PROBLEM DESCRIPTION -
All the data should be printed again exactly as written.

[Stored records]
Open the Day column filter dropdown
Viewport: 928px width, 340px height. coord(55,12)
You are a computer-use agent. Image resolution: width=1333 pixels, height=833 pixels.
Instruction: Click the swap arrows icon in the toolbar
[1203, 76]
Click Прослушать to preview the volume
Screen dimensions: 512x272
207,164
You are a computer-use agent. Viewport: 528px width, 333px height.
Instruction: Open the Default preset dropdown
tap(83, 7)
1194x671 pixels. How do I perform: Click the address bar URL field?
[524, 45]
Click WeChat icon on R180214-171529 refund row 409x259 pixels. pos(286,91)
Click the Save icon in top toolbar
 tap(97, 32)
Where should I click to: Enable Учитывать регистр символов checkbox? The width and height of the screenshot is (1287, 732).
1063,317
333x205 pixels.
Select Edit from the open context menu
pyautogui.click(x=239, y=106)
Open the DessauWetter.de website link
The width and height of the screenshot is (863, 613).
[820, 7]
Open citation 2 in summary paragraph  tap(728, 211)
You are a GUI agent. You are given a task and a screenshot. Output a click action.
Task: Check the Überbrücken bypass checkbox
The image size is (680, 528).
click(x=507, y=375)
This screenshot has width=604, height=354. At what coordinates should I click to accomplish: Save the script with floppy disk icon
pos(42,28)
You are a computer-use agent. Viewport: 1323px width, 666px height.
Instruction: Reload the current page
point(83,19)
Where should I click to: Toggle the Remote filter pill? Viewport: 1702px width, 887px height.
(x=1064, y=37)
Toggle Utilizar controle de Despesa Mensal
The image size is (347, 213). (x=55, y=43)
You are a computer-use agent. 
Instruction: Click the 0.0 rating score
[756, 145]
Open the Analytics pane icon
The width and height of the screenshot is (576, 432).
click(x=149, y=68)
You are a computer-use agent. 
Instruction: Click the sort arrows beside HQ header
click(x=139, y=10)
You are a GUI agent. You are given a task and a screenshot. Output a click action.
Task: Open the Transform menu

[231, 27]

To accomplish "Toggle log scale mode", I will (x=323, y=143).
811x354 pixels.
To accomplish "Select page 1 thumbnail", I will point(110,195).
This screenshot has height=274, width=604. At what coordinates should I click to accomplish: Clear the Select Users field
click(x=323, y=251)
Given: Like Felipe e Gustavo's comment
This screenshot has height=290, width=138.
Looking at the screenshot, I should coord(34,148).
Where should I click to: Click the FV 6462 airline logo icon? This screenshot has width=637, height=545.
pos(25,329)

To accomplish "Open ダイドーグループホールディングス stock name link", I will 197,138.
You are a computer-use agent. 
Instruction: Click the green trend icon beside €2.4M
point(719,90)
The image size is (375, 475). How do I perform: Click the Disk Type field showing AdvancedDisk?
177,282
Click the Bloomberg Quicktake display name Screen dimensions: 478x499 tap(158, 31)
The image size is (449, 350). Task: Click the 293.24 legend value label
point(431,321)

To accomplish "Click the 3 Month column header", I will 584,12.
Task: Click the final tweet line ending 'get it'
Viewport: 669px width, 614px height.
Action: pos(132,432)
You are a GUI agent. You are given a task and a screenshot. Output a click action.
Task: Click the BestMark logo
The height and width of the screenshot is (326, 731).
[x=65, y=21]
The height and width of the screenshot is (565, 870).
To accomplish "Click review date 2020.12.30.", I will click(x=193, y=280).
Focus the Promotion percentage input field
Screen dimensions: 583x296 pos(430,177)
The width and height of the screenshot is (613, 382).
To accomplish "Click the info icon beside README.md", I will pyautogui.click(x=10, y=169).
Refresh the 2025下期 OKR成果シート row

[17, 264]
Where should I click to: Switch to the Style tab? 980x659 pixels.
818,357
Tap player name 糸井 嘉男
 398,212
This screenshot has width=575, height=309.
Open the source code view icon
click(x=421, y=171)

RESPONSE TO THE EXERCISE -
Open the Day column filter dropdown
Viewport: 928px width, 340px height. coord(55,12)
You are a computer-use agent. Image resolution: width=1333 pixels, height=833 pixels.
Instruction: Click the swap arrows icon in the toolbar
[1203, 76]
Click Прослушать to preview the volume
Screen dimensions: 512x272
207,164
You are a computer-use agent. Viewport: 528px width, 333px height.
Instruction: Open the Default preset dropdown
tap(83, 7)
1194x671 pixels. How do I perform: Click the address bar URL field?
[524, 45]
Click WeChat icon on R180214-171529 refund row 409x259 pixels. pos(286,91)
Click the Save icon in top toolbar
 tap(97, 32)
Where should I click to: Enable Учитывать регистр символов checkbox? The width and height of the screenshot is (1287, 732).
1063,317
333x205 pixels.
Select Edit from the open context menu
pyautogui.click(x=239, y=106)
Open the DessauWetter.de website link
The width and height of the screenshot is (863, 613).
[820, 7]
Open citation 2 in summary paragraph  tap(728, 211)
You are a GUI agent. You are given a task and a screenshot. Output a click action.
Task: Check the Überbrücken bypass checkbox
The image size is (680, 528).
click(x=507, y=375)
This screenshot has width=604, height=354. At what coordinates should I click to accomplish: Save the script with floppy disk icon
pos(42,28)
You are a computer-use agent. Viewport: 1323px width, 666px height.
Instruction: Reload the current page
point(83,19)
Where should I click to: Toggle the Remote filter pill? Viewport: 1702px width, 887px height.
(x=1064, y=37)
Toggle Utilizar controle de Despesa Mensal
The image size is (347, 213). (x=55, y=43)
You are a computer-use agent. 
Instruction: Click the 0.0 rating score
[756, 145]
Open the Analytics pane icon
The width and height of the screenshot is (576, 432).
click(x=149, y=68)
You are a computer-use agent. 
Instruction: Click the sort arrows beside HQ header
click(x=139, y=10)
You are a GUI agent. You are given a task and a screenshot. Output a click action.
Task: Open the Transform menu

[231, 27]

To accomplish "Toggle log scale mode", I will (x=323, y=143).
811x354 pixels.
To accomplish "Select page 1 thumbnail", I will point(110,195).
This screenshot has height=274, width=604. At what coordinates should I click to accomplish: Clear the Select Users field
click(x=323, y=251)
Given: Like Felipe e Gustavo's comment
This screenshot has height=290, width=138.
Looking at the screenshot, I should coord(34,148).
Where should I click to: Click the FV 6462 airline logo icon? This screenshot has width=637, height=545.
pos(25,329)

To accomplish "Open ダイドーグループホールディングス stock name link", I will 197,138.
You are a computer-use agent. 
Instruction: Click the green trend icon beside €2.4M
point(719,90)
The image size is (375, 475). How do I perform: Click the Disk Type field showing AdvancedDisk?
177,282
Click the Bloomberg Quicktake display name Screen dimensions: 478x499 tap(158, 31)
The image size is (449, 350). Task: Click the 293.24 legend value label
point(431,321)

To accomplish "Click the 3 Month column header", I will 584,12.
Task: Click the final tweet line ending 'get it'
Viewport: 669px width, 614px height.
Action: pos(132,432)
You are a GUI agent. You are given a task and a screenshot. Output a click action.
Task: Click the BestMark logo
The height and width of the screenshot is (326, 731).
[x=65, y=21]
The height and width of the screenshot is (565, 870).
To accomplish "Click review date 2020.12.30.", I will click(x=193, y=280).
Focus the Promotion percentage input field
Screen dimensions: 583x296 pos(430,177)
The width and height of the screenshot is (613, 382).
To accomplish "Click the info icon beside README.md", I will pyautogui.click(x=10, y=169).
Refresh the 2025下期 OKR成果シート row

[17, 264]
Where should I click to: Switch to the Style tab? 980x659 pixels.
818,357
Tap player name 糸井 嘉男
 398,212
This screenshot has width=575, height=309.
Open the source code view icon
click(x=421, y=171)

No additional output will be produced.